[Task to complete] Copy the records word for word, from the first line through the line containing "Click the bottom".

── Exercise material ──

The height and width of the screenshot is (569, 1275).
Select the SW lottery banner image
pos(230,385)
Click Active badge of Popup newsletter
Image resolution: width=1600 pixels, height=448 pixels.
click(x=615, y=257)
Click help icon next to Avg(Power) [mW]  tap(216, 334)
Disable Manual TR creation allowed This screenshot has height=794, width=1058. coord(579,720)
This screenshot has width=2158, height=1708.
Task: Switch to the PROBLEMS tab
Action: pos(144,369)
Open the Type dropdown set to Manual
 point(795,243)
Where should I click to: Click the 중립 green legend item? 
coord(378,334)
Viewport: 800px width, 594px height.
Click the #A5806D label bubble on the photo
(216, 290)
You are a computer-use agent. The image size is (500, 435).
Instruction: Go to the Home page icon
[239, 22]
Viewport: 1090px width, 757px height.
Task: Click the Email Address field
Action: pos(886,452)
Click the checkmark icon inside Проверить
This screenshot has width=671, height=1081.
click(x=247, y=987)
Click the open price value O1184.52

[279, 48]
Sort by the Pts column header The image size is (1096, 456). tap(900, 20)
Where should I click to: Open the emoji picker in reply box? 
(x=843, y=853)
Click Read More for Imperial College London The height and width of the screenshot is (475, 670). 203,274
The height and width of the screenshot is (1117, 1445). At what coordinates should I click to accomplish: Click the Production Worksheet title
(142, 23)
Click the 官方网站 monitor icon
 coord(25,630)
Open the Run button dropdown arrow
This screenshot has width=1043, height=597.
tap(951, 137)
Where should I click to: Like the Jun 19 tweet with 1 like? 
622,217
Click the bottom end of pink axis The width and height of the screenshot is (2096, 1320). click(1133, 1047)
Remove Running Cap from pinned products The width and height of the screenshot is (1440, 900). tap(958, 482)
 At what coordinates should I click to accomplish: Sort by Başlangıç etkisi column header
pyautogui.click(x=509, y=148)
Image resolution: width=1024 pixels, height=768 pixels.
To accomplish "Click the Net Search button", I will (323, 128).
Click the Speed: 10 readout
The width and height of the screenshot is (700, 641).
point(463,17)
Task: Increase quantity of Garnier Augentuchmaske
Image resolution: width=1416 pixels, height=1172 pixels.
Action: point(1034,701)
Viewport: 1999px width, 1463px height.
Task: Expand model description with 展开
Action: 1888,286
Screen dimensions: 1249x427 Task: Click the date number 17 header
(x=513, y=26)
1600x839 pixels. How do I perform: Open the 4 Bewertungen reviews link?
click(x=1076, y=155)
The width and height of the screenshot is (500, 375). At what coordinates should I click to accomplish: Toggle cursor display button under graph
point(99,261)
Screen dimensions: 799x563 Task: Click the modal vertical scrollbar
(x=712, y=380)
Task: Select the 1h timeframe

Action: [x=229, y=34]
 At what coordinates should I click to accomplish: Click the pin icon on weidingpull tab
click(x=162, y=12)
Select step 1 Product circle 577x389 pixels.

───

[Finished answer]
The height and width of the screenshot is (569, 1275).
Select the SW lottery banner image
pos(230,385)
Click Active badge of Popup newsletter
Image resolution: width=1600 pixels, height=448 pixels.
click(x=615, y=257)
Click help icon next to Avg(Power) [mW]  tap(216, 334)
Disable Manual TR creation allowed This screenshot has height=794, width=1058. coord(579,720)
This screenshot has width=2158, height=1708.
Task: Switch to the PROBLEMS tab
Action: pos(144,369)
Open the Type dropdown set to Manual
 point(795,243)
Where should I click to: Click the 중립 green legend item? 
coord(378,334)
Viewport: 800px width, 594px height.
Click the #A5806D label bubble on the photo
(216, 290)
You are a computer-use agent. The image size is (500, 435).
Instruction: Go to the Home page icon
[239, 22]
Viewport: 1090px width, 757px height.
Task: Click the Email Address field
Action: pos(886,452)
Click the checkmark icon inside Проверить
This screenshot has width=671, height=1081.
click(x=247, y=987)
Click the open price value O1184.52

[279, 48]
Sort by the Pts column header The image size is (1096, 456). tap(900, 20)
Where should I click to: Open the emoji picker in reply box? 
(x=843, y=853)
Click Read More for Imperial College London The height and width of the screenshot is (475, 670). 203,274
The height and width of the screenshot is (1117, 1445). At what coordinates should I click to accomplish: Click the Production Worksheet title
(142, 23)
Click the 官方网站 monitor icon
 coord(25,630)
Open the Run button dropdown arrow
This screenshot has width=1043, height=597.
tap(951, 137)
Where should I click to: Like the Jun 19 tweet with 1 like? 
622,217
Click the bottom end of pink axis The width and height of the screenshot is (2096, 1320). click(1133, 1047)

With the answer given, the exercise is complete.